# What to do
Provide the number of lines in the material containing the word "computer", with nothing added.

# Exercise input
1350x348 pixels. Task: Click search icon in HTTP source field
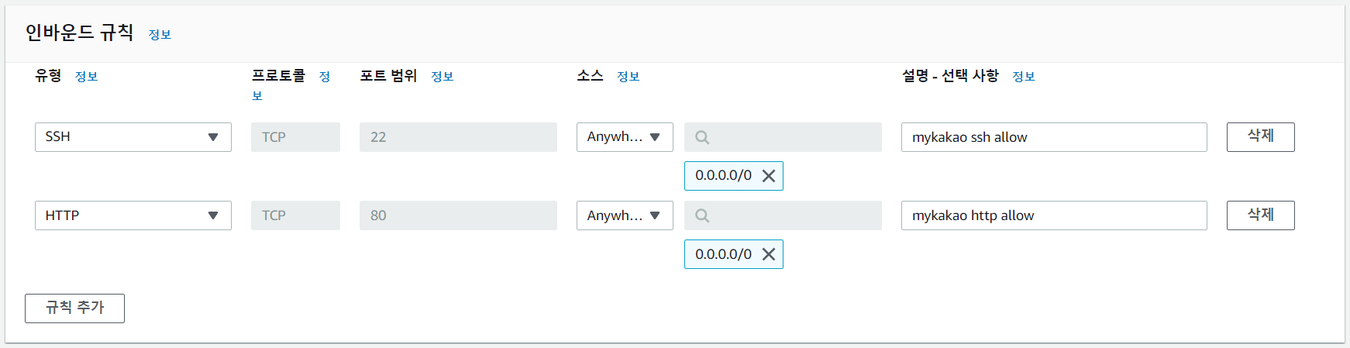click(702, 215)
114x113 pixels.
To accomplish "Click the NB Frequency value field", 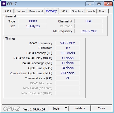I will [x=89, y=31].
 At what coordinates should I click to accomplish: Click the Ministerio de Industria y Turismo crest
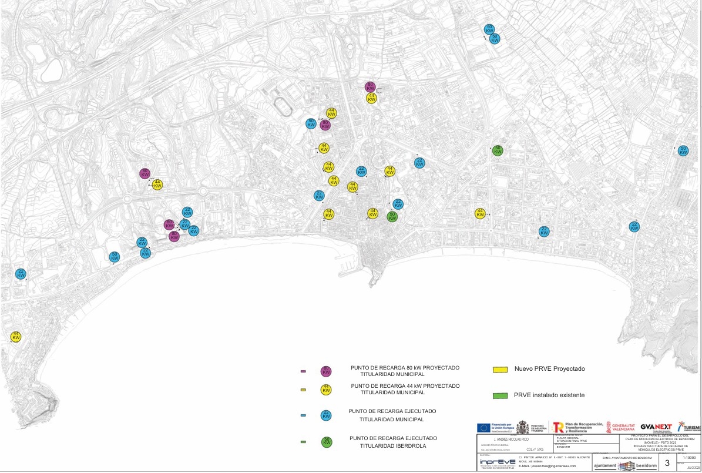pyautogui.click(x=522, y=427)
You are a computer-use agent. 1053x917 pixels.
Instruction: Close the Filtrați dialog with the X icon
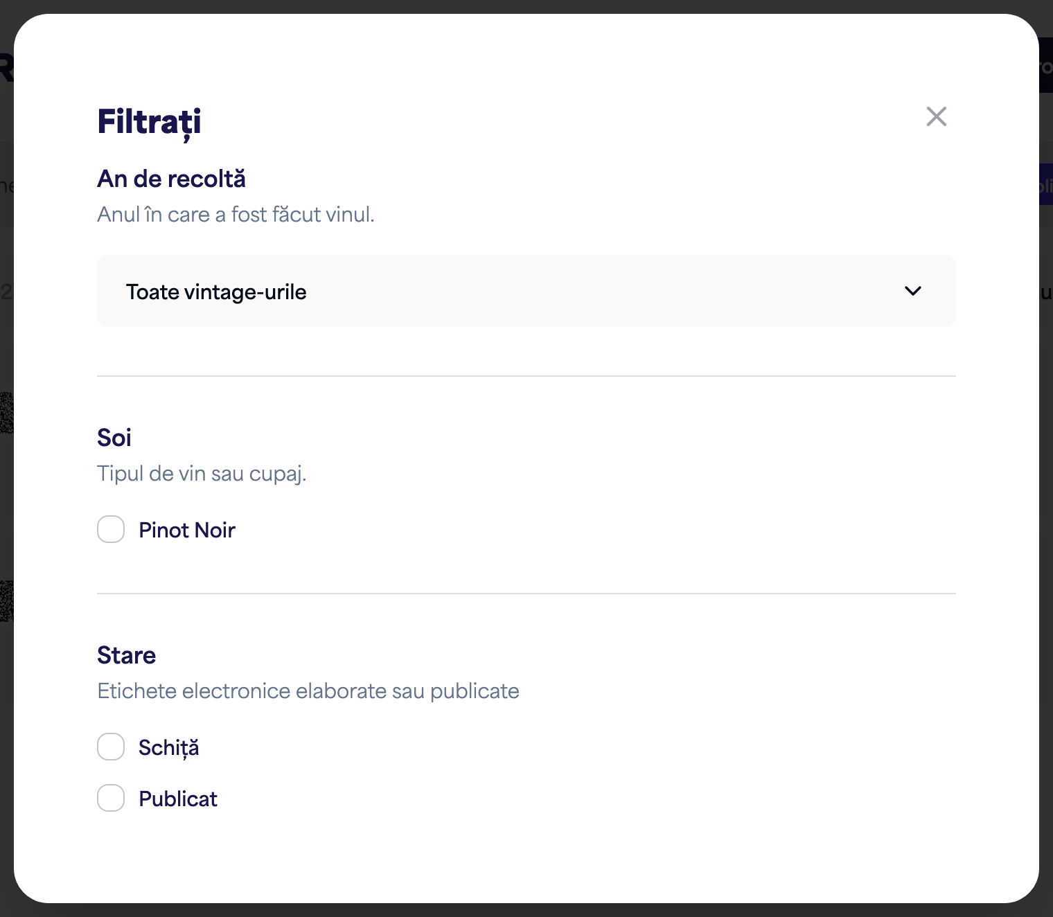tap(936, 116)
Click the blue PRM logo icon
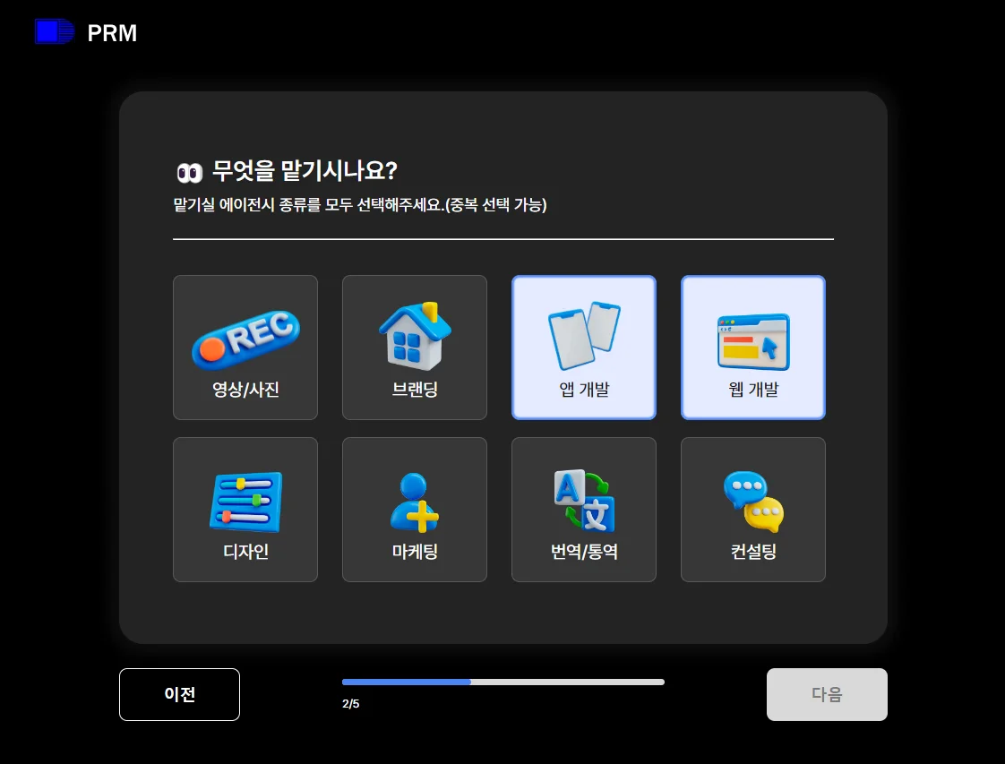This screenshot has height=764, width=1005. click(x=54, y=31)
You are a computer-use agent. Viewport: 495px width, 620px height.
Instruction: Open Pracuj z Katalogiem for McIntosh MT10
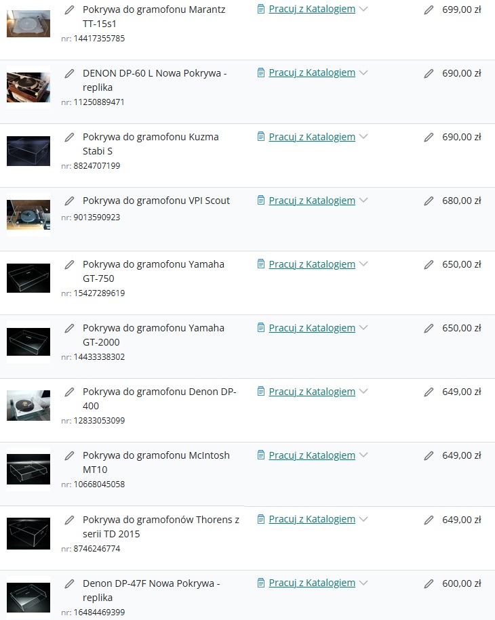[312, 455]
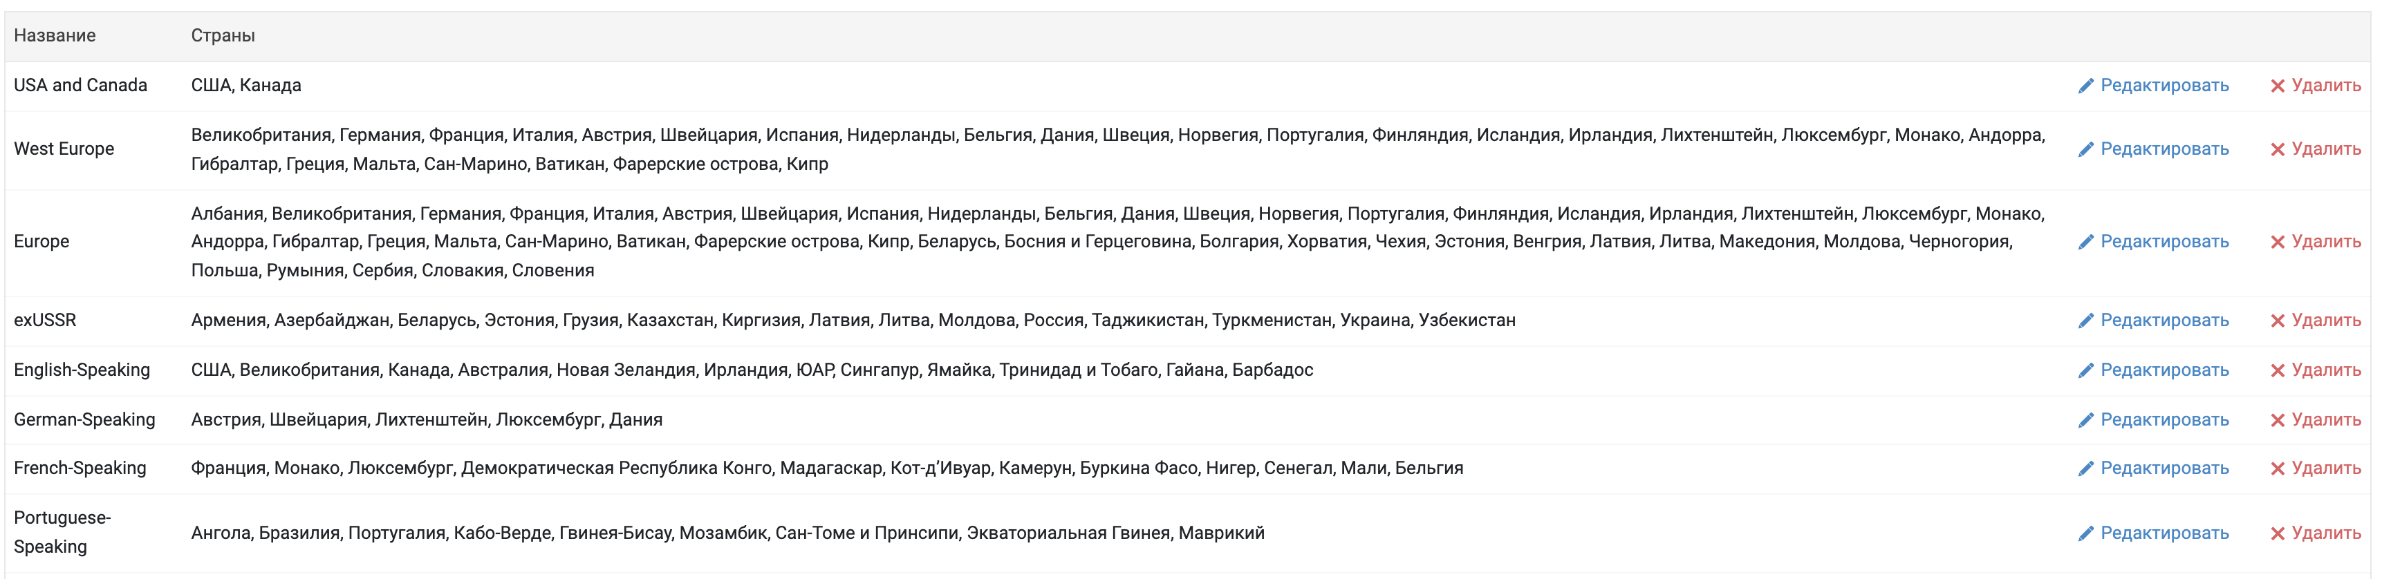This screenshot has height=579, width=2391.
Task: Click red X icon for USA and Canada
Action: tap(2278, 85)
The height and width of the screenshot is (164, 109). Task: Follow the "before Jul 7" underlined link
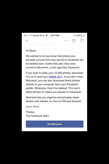click(x=56, y=77)
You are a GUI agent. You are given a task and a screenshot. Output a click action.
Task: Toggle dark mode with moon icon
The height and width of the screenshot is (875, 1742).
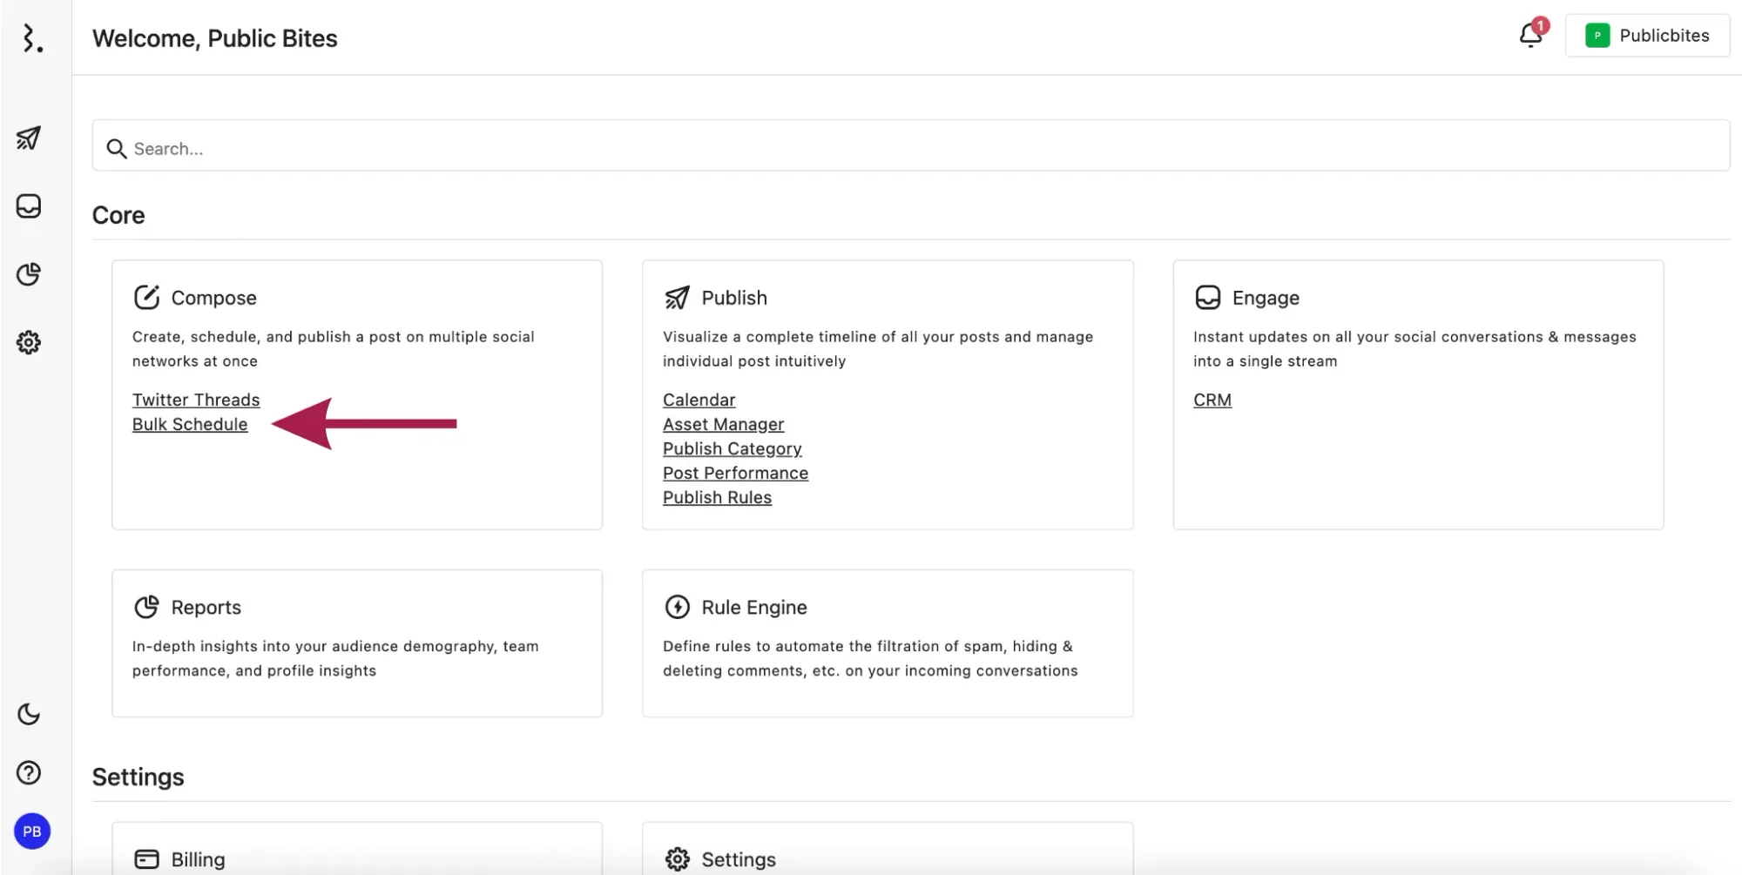click(29, 714)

# Solution to this exercise
2